Quick Blueberry Jam

This jam gains its thickness from chia seeds, which, when combined with a liquid, form a gel-like texture, replacing the need for pectin, an ingredient typically used in making jam. Plus, you get the added benefit of all the nutrients and fiber from the chia seeds.
Makes approximately 1½ cups.


  • 2 cups fresh blueberries
  • cup sugar or to taste (see cook’s note)
  • Zest and juice from 1 lemon
  • 2 tablespoons chia seeds
  • 2 teaspoons vanilla extract
  • Pinch kosher salt


  • In a medium saucepan, add blueberries, sugar, and lemon zest and juice. Cook over medium-high heat, stirring, until some liquid releases.
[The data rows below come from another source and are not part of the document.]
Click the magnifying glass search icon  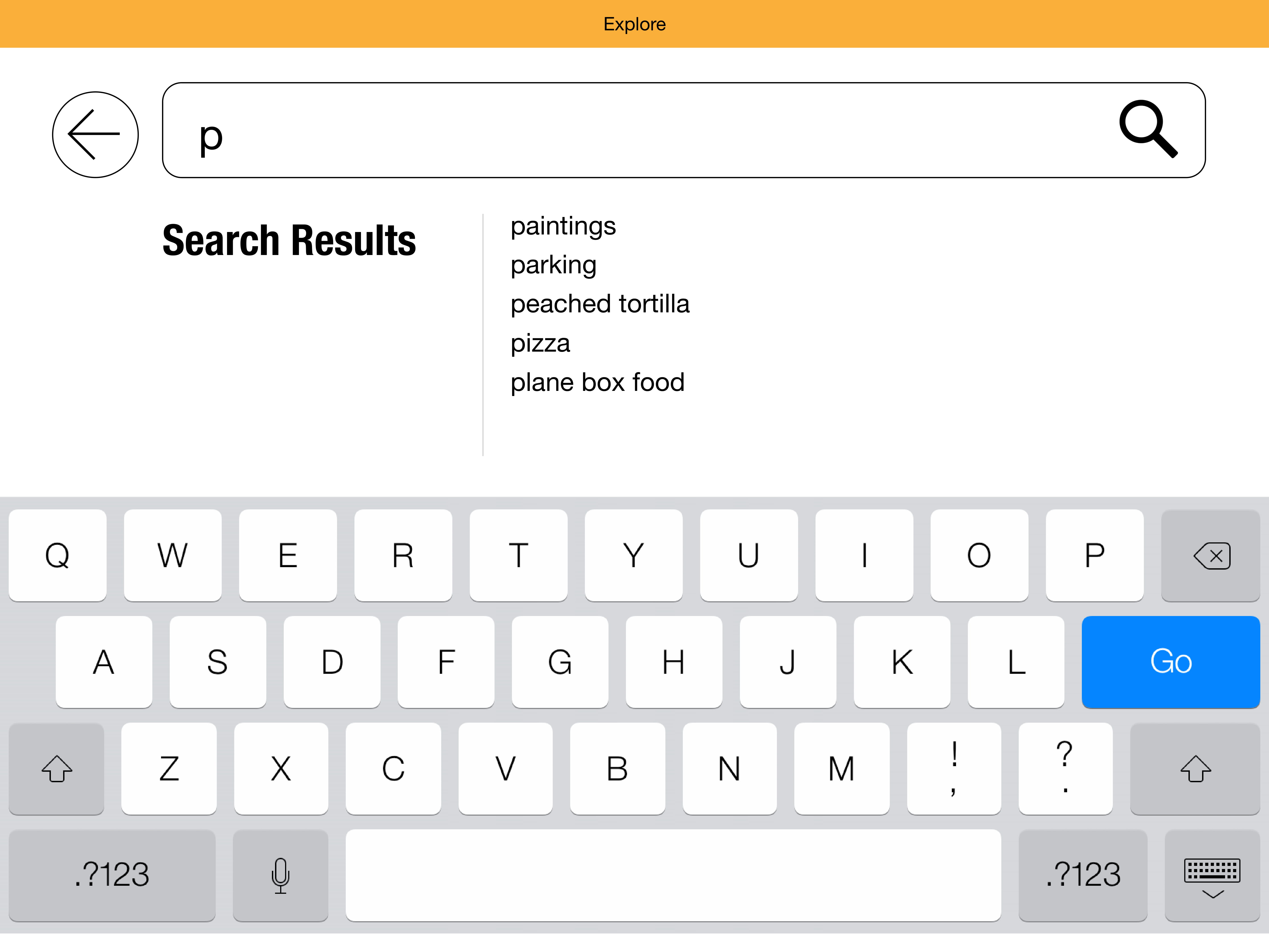click(x=1149, y=129)
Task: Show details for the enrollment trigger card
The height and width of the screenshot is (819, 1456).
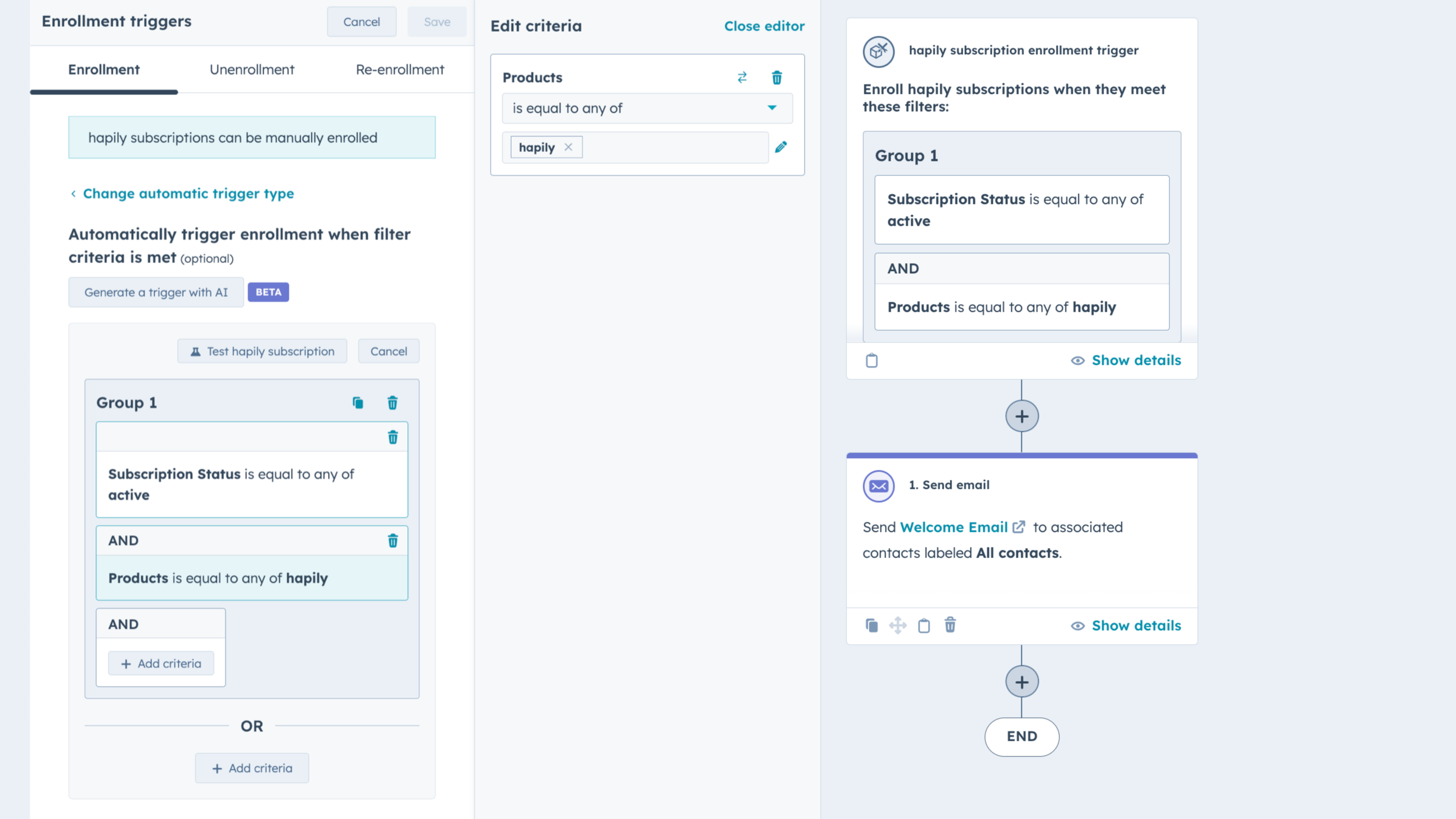Action: point(1125,360)
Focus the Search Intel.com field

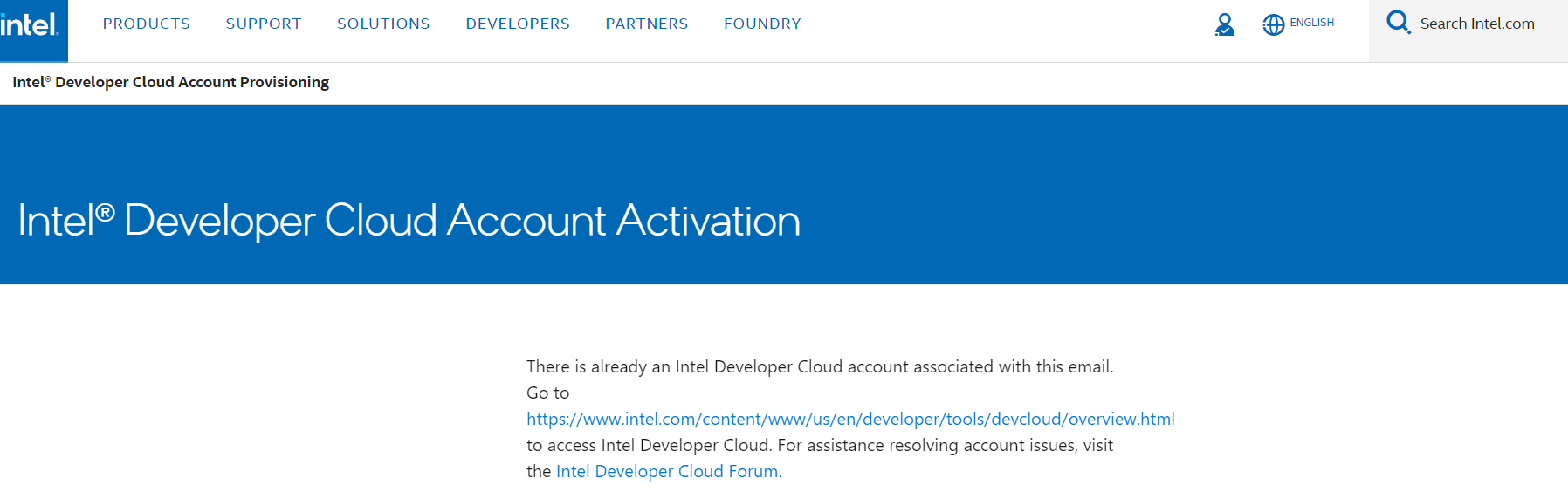tap(1476, 24)
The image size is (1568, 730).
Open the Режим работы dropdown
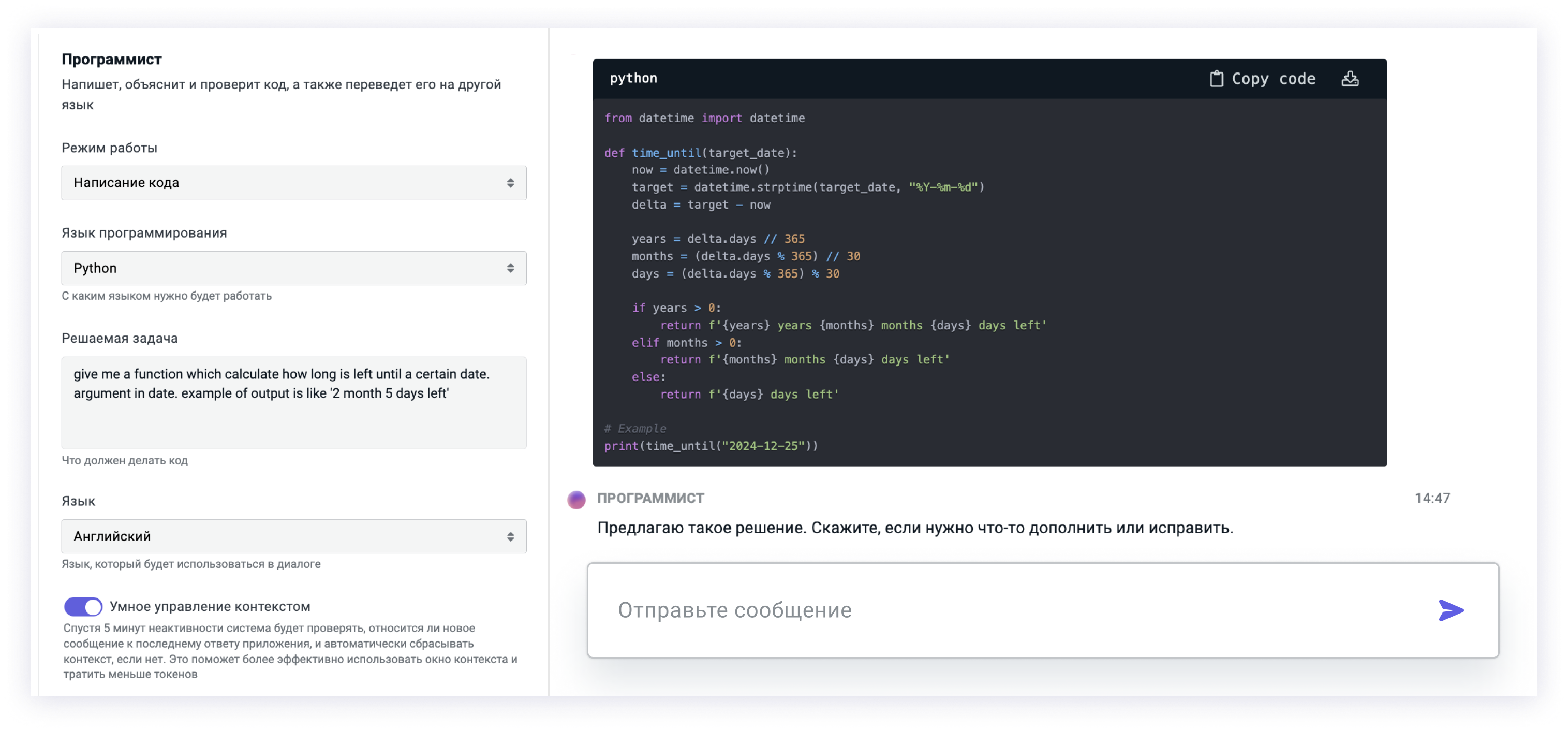[x=293, y=183]
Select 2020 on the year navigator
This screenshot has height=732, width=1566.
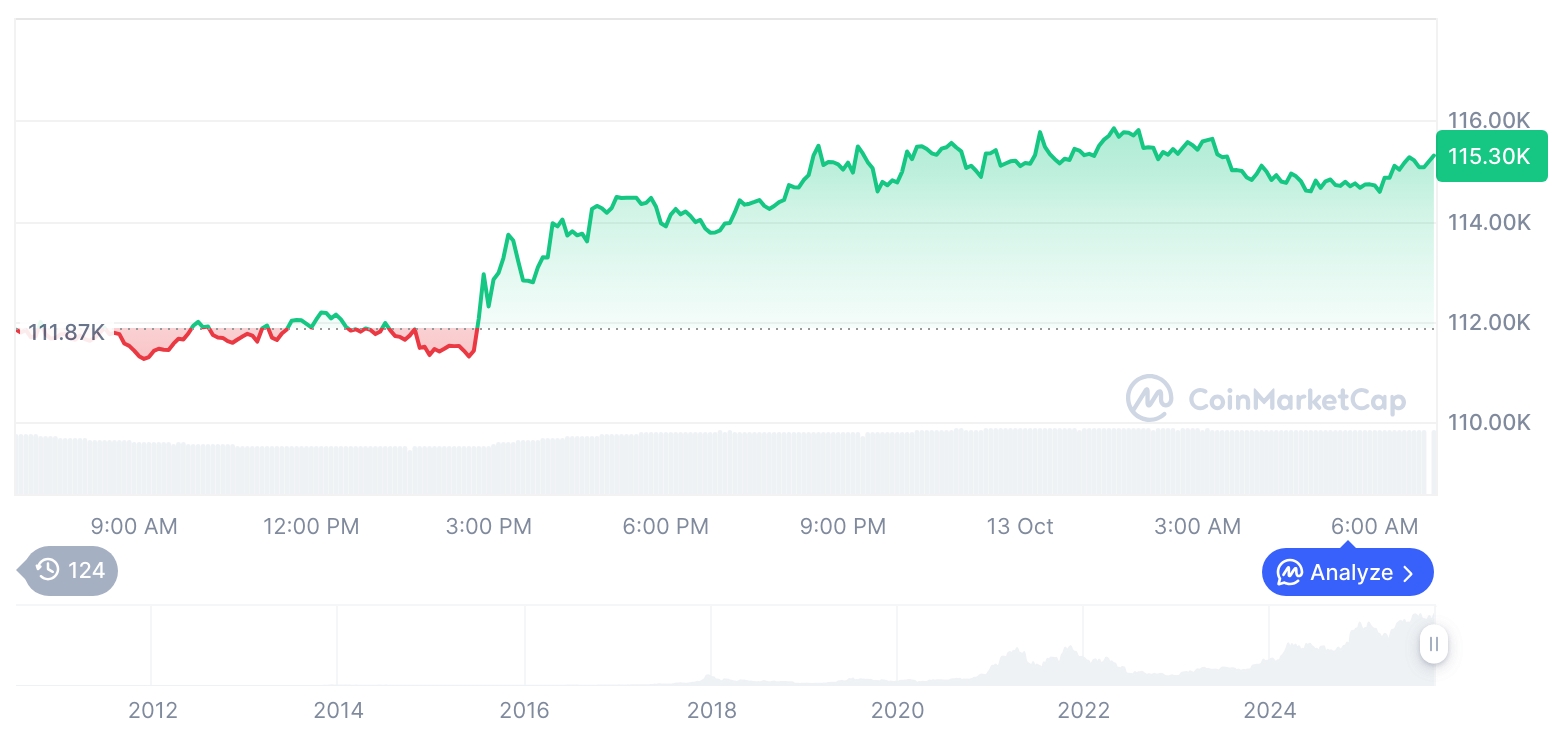(x=898, y=711)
Reduce heat to low and add chia seeds, vanilla, and salt and simmer for 10 to 15 minutes, stirring occasionally, until mixture has thickened and reduced slightly (as you stir, smash blueberries against side of saucepan with back of a spatula as they cook to help beak them down). Taste and adjust as desired. Remove from heat and allow to cool completely.
  • Once cooled, either transfer mixture to a food processor and pulse until smooth or refrigerate in an airtight container for up to 2 weeks.


Cook’s note: This jam is not overly sweet so if you prefer yours a bit sweeter, use ½ cup of sugar instead.